GNOME Bugzilla – Bug 162262
decomposed UTF8 characters display with spurious spaces
Last modified: 2006-05-13 16:46:21 UTC
Displaying text with decomposed utf-8 characters shows a spurous space after that character. Copied+pasted: $ touch $(echo -e 'ta\314\210st') $ ls täst $ What actually gets displayed: $ ls tä st $ The problem does not show up with composite characters: $ touch $(echo -e 't\303\244st') $ ls täst $ Needless to say, this messes up command line editing.
If you see this in the above bug täst you're seeing a browser bug, which I'm going to file a separate bug on in a minute. :-/ What that line should look like is this: täst i.e. "t" "a-umlaut" "s" "t". The 'what gets displayed' text has a space in the middle.
I faced the same problem, too. It does also occur with many other characters for whom glibc's wcwidth() returns zero. This causes trouble not only at command line editing, but also in full-screen text editors (e.g. joe-3.1 in utf-8 mode) where these kind of characters, if appear in a long line, may cause that line to overflow and wrap in the next line, which in turn causes the topmost status bar of joe to scroll out and the whole screen becomes garbled and unusable. xterm and konsole do not suffer from this bug. Anyway, someone please move it from gnome-terminal to vte :-)
Is this a pango issue rather than a vte issue? It seems to affect everything that displays text e.g.: echo -e 'Spin\314\210al Tap' >tap.txt gedit tap.txt Appears as Spin<umlaut over space>al Tap. And yes - I really think Gnome should correctly render the heavy metal umlaut :)
Created attachment 65306 [details] Incorrectly rendered heavy metal umlaut
Jon could you try using a font that has the combining dieresis with zero width, i.e. a font that is not monowidth. Only a few fonts will actually place the diereisis at the right place.
In gedit I changed the font to a variety of ones I have - they all still render the umlaut to the right of the n. Some of the fonts tried include ones that are part of the MS "corefonts", e.g. Arial. This font renders the text correctly on Windows. Fonts tried (all failed): Arial Bitstream Vera Sans Roman Comic Sans MS URW Chancery L Medium Italic It does make sense that this might be a font rather than a renderer issue.
This is more related with bug 322234. Arial doesn't have a combining dieresis, try instead with U+0300, U+0301 or U+0303. Bitstream Vera Sans, Comic Sans doesn't have any combining diacritics so they come from another font on your machine.
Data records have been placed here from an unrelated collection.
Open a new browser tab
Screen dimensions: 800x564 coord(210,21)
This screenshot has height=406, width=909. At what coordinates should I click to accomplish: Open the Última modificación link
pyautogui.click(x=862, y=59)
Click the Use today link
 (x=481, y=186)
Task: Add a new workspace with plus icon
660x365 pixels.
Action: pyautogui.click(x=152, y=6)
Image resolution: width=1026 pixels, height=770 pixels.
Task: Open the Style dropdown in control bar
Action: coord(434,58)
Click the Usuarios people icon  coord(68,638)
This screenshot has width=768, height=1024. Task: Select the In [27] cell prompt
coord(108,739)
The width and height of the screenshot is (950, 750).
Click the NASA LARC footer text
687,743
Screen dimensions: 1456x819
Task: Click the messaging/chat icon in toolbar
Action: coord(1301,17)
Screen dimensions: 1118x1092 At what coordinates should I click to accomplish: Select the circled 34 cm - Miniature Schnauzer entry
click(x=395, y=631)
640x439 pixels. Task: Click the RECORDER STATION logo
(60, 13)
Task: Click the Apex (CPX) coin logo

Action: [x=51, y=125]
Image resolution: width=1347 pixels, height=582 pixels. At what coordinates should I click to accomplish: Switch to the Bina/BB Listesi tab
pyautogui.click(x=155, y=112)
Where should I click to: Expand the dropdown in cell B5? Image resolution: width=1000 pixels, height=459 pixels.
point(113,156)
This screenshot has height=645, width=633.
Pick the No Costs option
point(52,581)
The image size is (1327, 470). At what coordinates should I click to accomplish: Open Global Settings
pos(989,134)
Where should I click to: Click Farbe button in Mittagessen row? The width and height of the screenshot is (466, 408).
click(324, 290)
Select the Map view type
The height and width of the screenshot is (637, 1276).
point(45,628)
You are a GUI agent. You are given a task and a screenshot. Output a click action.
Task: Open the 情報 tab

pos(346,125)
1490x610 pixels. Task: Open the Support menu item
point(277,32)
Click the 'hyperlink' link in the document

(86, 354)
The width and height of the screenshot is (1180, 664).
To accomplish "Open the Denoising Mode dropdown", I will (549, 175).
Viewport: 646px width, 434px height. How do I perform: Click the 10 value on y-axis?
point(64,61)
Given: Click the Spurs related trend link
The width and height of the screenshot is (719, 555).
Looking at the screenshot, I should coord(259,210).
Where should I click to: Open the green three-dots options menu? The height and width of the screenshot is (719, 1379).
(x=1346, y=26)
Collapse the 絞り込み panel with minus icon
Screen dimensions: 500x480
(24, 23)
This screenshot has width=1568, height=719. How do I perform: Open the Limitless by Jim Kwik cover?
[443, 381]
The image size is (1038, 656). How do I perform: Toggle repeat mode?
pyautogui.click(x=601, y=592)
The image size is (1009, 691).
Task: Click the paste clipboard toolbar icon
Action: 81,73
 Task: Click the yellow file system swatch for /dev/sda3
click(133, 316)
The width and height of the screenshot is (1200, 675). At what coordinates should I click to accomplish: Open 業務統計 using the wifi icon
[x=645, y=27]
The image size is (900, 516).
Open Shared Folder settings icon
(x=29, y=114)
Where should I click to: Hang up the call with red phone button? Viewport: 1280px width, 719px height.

URW Chancery L is not a Unicode, no combining diacritics there either. The dieresis you have probably comes from a font that has it with some non-zero width, that's a font bug or the font is monowidth.
The fact that the dieresis is coming from another font means that it's shaped separately, so it's expected that it doesn't combine. As for the vte problem, vte does not use Pango for main rendering in a typical install, and vte does not support combining marks. Dupping. *** This bug has been marked as a duplicate of 149631 ***